MapQuest、湖の名称変更に反対しアプリ急上昇
Fox Business
公開日時: 2026/09/06 22:15
米地図アプリ大手のMapQuest(マップクエスト)が、米国内で「オンタリオ湖」の名称が「アメリカ湖」に変更された件に対し、従来の名称を維持する方針を発表したところ、App Storeでのダウンロード数が急増しました。
MapQuestは先週、同社が「オンタリオ湖」の名称を地図上で維持することを決定した結果、AppleのApp Storeにおけるナビゲーションアプリランキングで首位に躍り出たと発表しました。同社によると、数百万人ものユーザーがこの決定を受けてアプリをダウンロードし、通常の50倍近い利用状況となったとのことです。
MapQuestは、米国時間8月30日午後7時時点で、App Storeのナビゲーションアプリ部門で1位、総合無料アプリ部門で8位を記録しました。カナダでも総合無料アプリ部門で2位に上昇しました。
MapQuestのジェネラルマネージャーであるダグ・バーガー氏は声明で、「メキシコ湾の件で行ったのと同じアプローチを取りました。会話に参加し、ユーザーが慣れ親しんだ名称を維持するアプリを提供することです」と述べています。
この急増は、トランプ米大統領がオンタリオ湖の名称を「アメリカ湖」に変更するよう指示したことを受けて起こりました。GoogleマップやAppleマップが米国内のユーザー向けに変更を受け入れたのに対し、MapQuestは、2月にメキシコ湾を「アメリカ湾」としないと決定した際と同様に、引き続き「オンタリオ湖」を表示すると表明しました。
さらに、MapQuestは、ユーザーがアプリ内でオンタリオ湖の名称を自身で変更できる機能も拡張しました。
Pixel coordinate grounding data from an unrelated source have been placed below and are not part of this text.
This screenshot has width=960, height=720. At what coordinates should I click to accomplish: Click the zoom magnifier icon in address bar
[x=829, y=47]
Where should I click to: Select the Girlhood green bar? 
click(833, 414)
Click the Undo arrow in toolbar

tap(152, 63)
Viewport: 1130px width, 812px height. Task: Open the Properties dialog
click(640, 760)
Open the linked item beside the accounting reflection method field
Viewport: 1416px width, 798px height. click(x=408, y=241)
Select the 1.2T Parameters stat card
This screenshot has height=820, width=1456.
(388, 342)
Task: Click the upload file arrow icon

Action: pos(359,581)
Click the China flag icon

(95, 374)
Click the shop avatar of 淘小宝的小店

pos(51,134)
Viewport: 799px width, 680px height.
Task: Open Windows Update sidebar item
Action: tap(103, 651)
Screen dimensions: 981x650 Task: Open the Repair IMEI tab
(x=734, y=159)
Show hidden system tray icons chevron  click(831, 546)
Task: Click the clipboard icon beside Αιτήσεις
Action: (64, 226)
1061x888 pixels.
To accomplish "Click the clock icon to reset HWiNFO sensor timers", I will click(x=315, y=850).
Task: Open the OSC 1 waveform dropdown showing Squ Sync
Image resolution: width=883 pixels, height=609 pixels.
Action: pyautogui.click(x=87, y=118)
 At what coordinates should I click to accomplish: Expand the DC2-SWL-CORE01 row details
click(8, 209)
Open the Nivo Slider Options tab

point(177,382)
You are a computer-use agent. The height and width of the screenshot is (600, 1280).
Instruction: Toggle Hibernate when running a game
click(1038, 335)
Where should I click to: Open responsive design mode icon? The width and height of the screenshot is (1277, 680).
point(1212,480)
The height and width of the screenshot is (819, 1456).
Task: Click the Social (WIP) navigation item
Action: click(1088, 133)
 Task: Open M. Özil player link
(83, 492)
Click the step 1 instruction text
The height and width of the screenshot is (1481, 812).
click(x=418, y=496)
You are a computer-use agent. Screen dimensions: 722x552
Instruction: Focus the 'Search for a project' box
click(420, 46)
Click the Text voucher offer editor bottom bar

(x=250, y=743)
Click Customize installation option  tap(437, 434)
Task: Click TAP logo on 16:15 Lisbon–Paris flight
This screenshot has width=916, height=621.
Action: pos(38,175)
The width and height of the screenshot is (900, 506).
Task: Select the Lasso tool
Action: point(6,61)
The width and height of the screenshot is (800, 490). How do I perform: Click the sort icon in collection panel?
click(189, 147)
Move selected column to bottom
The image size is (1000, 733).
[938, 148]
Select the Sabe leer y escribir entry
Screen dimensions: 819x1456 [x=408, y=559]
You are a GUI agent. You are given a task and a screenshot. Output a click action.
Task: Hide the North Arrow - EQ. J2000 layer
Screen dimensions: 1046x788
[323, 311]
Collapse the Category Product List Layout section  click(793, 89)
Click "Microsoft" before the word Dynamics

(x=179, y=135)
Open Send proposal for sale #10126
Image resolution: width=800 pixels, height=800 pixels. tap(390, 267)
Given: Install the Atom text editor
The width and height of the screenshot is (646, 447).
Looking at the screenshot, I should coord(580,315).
これは、2025年2月にメキシコ湾向けに初めて導入されたツールの応用です。
広報会社Ericho CommunicationsのCEOであるエリック・ヤーバウム氏は、MapQuestが自社の事業と密接に関連する文化的瞬間にうまく乗じたと指摘しています。「彼らがうまくいったのは、これを押し付けなかったことです。彼らは一つのこと、つまり地図のエキスパートです。彼らは一つのこと、つまり地図について意見を言うことができます」とヤーバウム氏は述べています。
ヤーバウム氏は、今回のバイラルな注目がMapQuestにとってブランドを復活させ、消費者に再接続する機会をもたらすと見ています。「ブランドをやり直したい、リブランディングしたいと思うなら、彼らはまさに大きな扉を開いたのです」と付け加えています。
しかし、ヤーバウム氏は、企業が政治問題に足を踏み入れる際には注意が必要だと警告しています。「一般的に、私はクライアントに政治に関わらないよう助言しています。聴衆の半分を失うことになるからです。もし関わるなら、安全にプレイすべきです」と述べています。
トランプ大統領は8月27日、ワシントンとオタワ間の継続的な貿易緊張の中で、オンタリオ湖の公式名称を米国内で「アメリカ湖」に変更するよう内務省に指示する大統領令に署名しました。